— Start of Text extract —

Sounds like the title of a
murder mystery, perhaps…
As the EU Referendum
approaches the closing stages (at long last!) and the hyperbole,
scaremongering, idiocy, outright lies, dodgy statistics, self-serving expert
advice and all the rest is put away (hopefully never to see the light of day
again), what’s it all about, Alfie?
What, indeed. What seems to have been lost
in the argument is that the once-named Common Market has grown and grown into the European Union, a
dictatorial behemoth administered by unelected individuals paid for by the
taxes from the member states’ workforce. They’re profligate with the money,
unaccountable, and blatantly arrogant about any edict they wish to foist onto
the collective membership (the people who pay their high salaries).
What’s it all about, Alfie?
The EU isn’t a democracy, it’s
a bureaucracy, wasting tax-payers’ money on vanity projects to justify their well-paid
existence.
What's it all about?
The vote isn't about 'leaving Europe' - it's about leaving the European Union. We're part of the European continent and always will be, communing, sharing, trading; we're also part of the wider world, too.
What do the UK papers say?
Leave Remain
The Sun The Guardian
The Daily Telegraph The Observer
The Sunday Telegraph The Independent
The Sunday Times The
Mail on Sunday
The Daily Express The Times
The Daily Mirror
The Financial Times
Undeclared, last time I checked:
The Daily Mail
The Daily Star
The Morning Star
There are powerful,
well-considered arguments to be read, indeed, for both sides.

— End of Text extract —
— Start of Collected material —

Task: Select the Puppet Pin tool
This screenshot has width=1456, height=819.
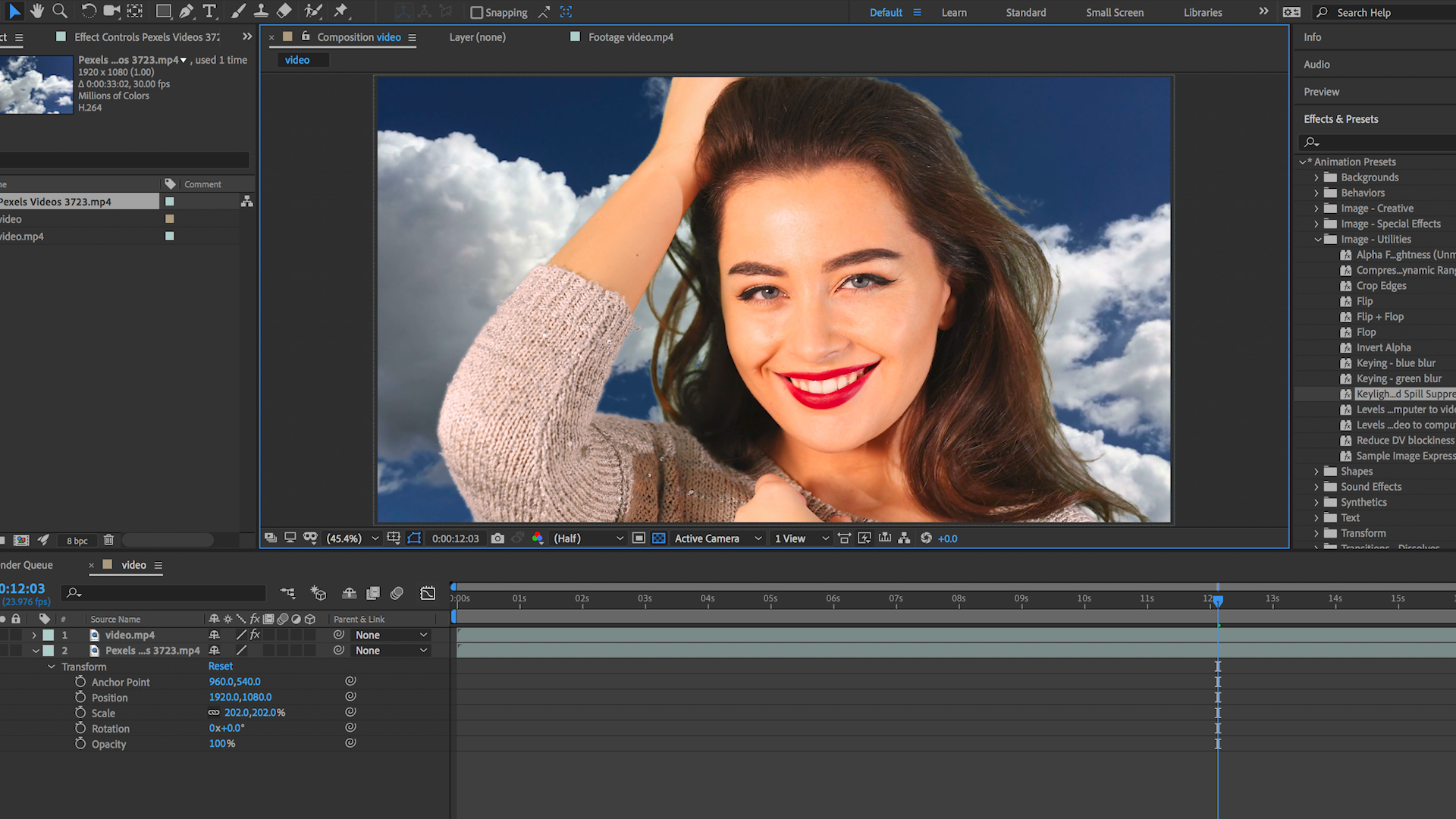Action: click(x=341, y=11)
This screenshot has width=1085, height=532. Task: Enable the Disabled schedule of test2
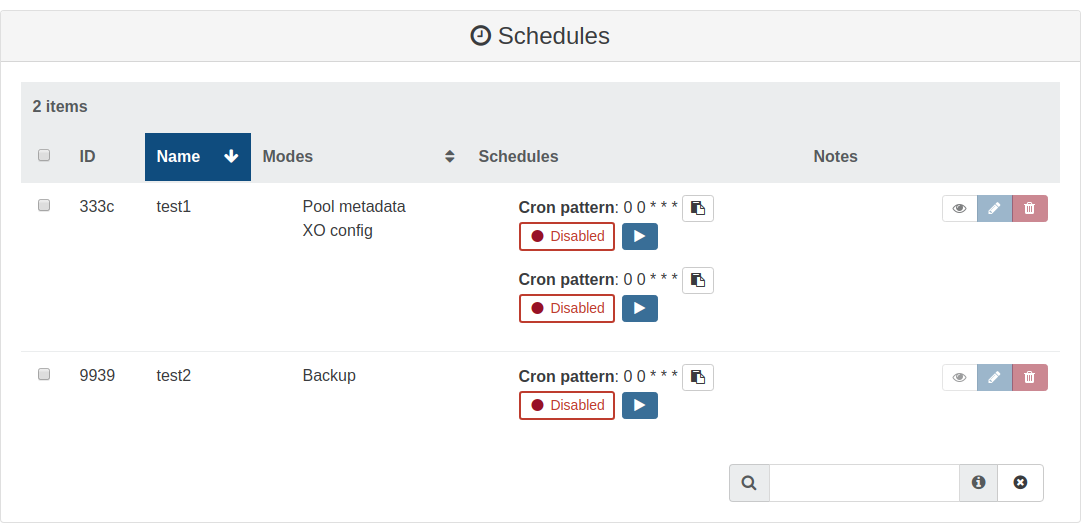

— End of Collected material —

What the exercise asks: Continue the blog post on the EU Referendum, picking up after its final sentence.

Solved problem:
One argument goes that if the
UK stays in, we can effect change.
That doesn’t seem to work.
Reports suggest that of the seventy (!) changes the UK has voted for, the EU
voted against. The arrogant bureaucrats don’t or won’t listen; they know best.
If they had listened, if they had really wanted the UK to ‘remain’, maybe they
should have tried harder when Mr Cameron went round with his begging bowl.
If the UK remains, expect to
be sent to the ‘naughty step’.
And that old-fashioned title, ‘Great Britain’
will be removed, since the coinage is tarnished. And it will be self-inflicted –
much as it was shamefully removed from British Telecom and British Petroleum
and British Home Stores (oh, certain rich individuals took more than ‘British’
from BHS, didn’t they? Their workers’ pensions!) Sorry, got sidetracked there...
'If Britain must choose between Europe and the open sea, she must always choose the open sea.'
- Winston Churchill.
Well, the Common Market seemed like a good idea at the time...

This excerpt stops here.